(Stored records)
================================
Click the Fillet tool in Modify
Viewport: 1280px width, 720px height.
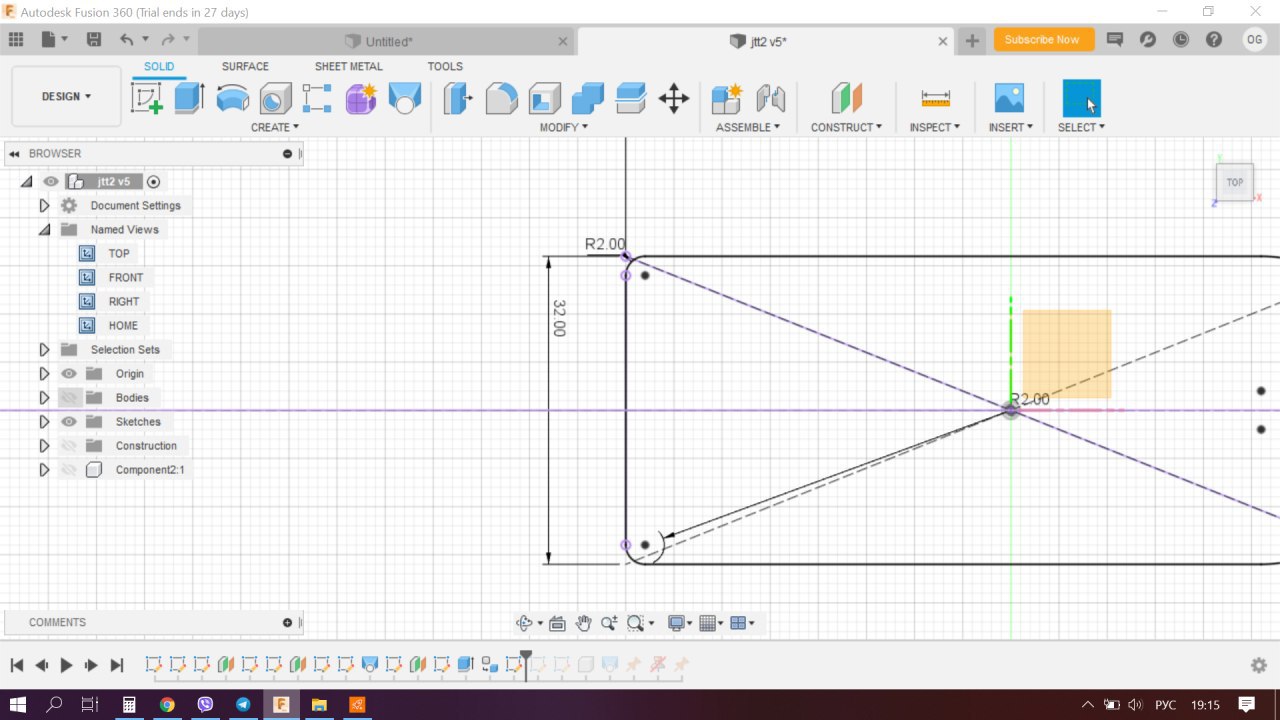[x=501, y=98]
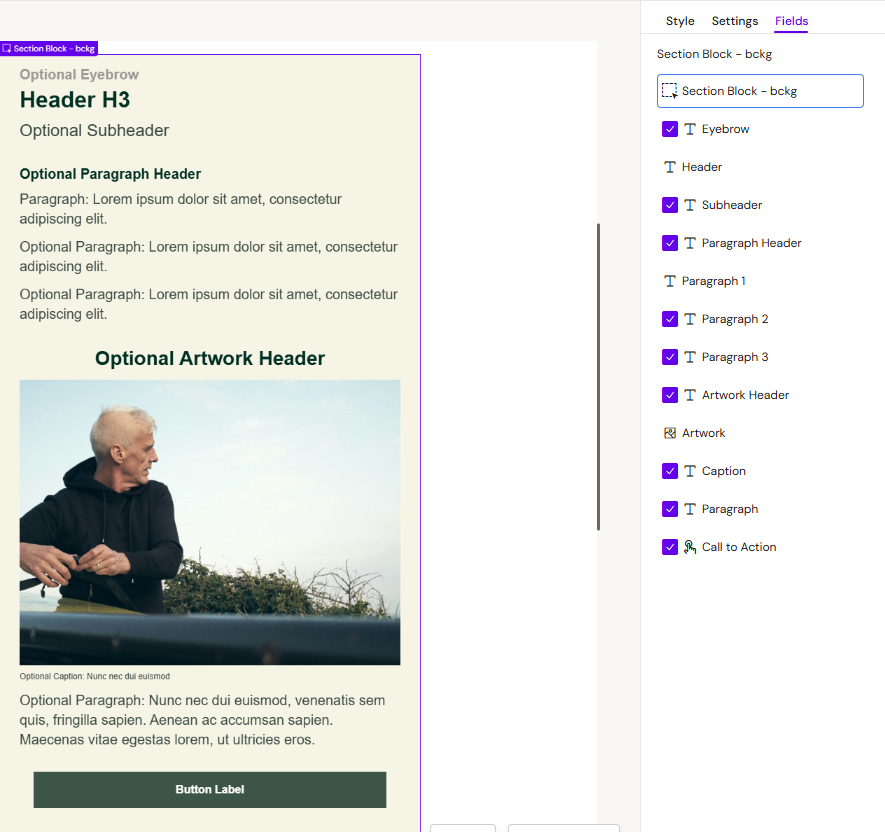Click the text icon next to Eyebrow

(690, 129)
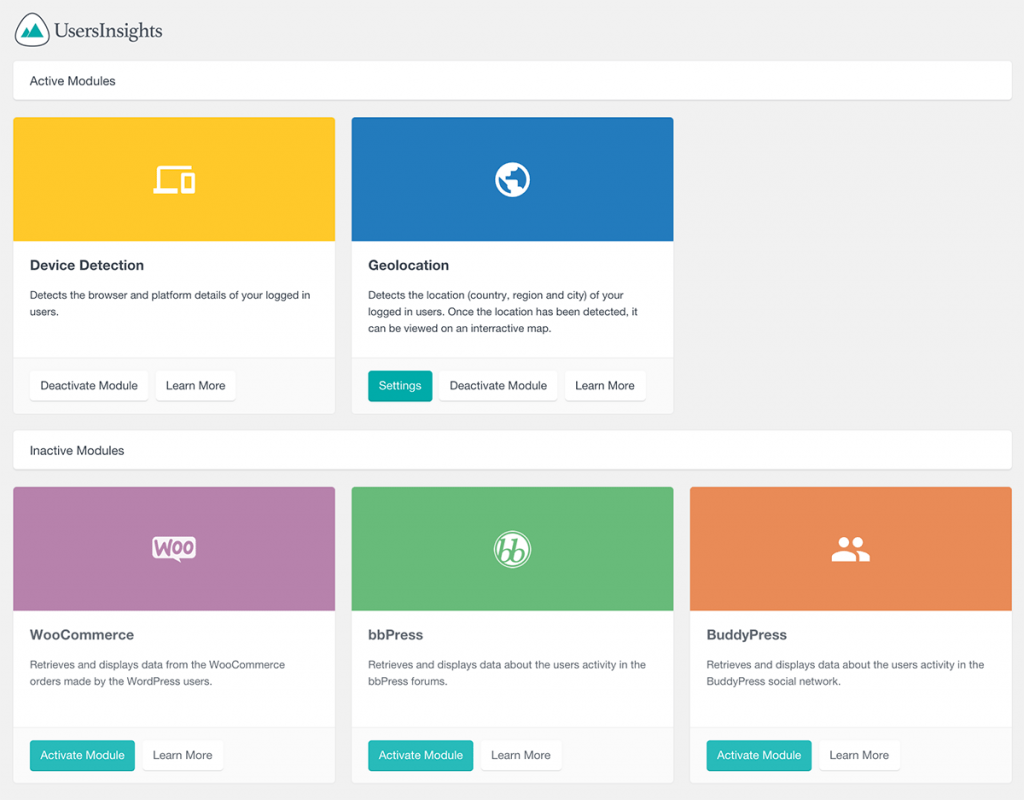The height and width of the screenshot is (800, 1024).
Task: Open Learn More for Device Detection
Action: tap(195, 385)
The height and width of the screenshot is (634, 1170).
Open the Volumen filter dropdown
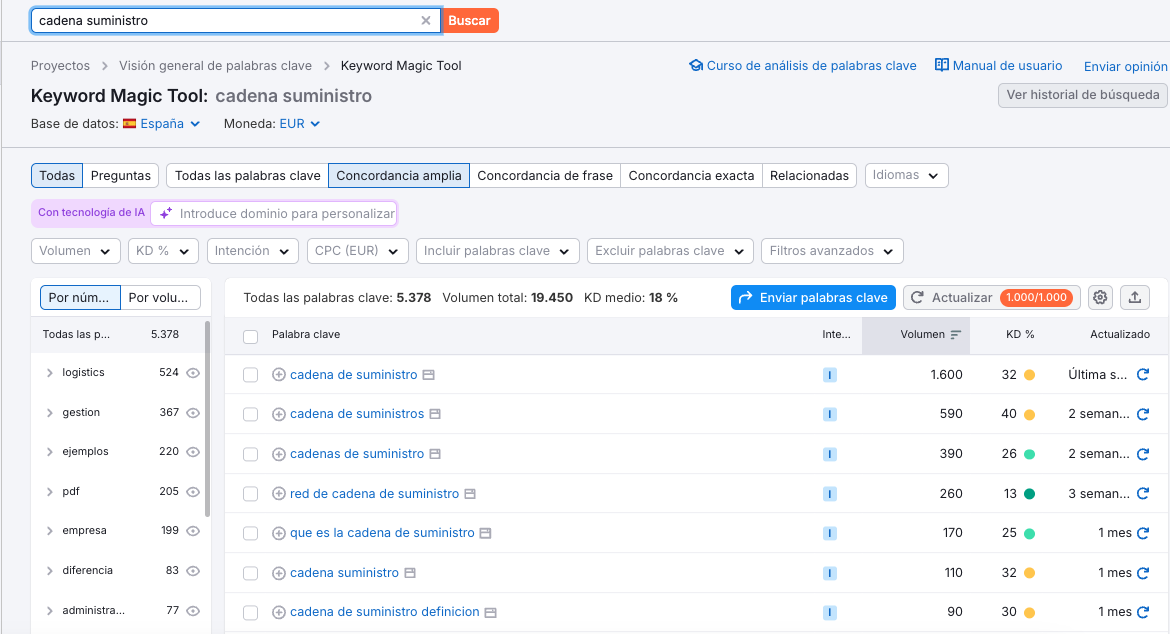pyautogui.click(x=75, y=250)
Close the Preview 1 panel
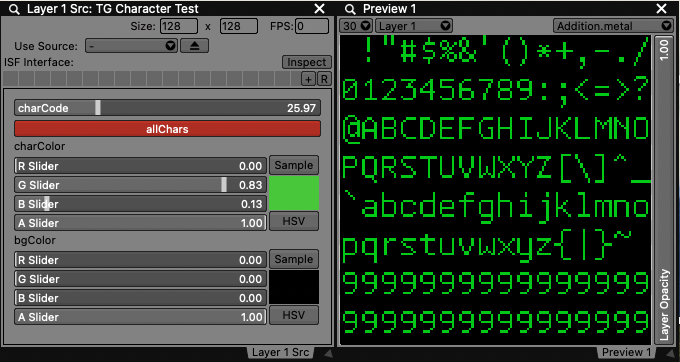The image size is (680, 362). (x=662, y=9)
================================
● Task description: What is needed is an exact transcription of every entry, minus the pictures.

● Output of the task:
Click the Fillet tool in Modify
Viewport: 1280px width, 720px height.
[x=501, y=98]
Click the text icon next to Eyebrow

(690, 129)
The height and width of the screenshot is (800, 1024).
Task: Open Learn More for Device Detection
Action: tap(195, 385)
The height and width of the screenshot is (634, 1170).
Open the Volumen filter dropdown
pyautogui.click(x=75, y=250)
Close the Preview 1 panel
The image size is (680, 362). (x=662, y=9)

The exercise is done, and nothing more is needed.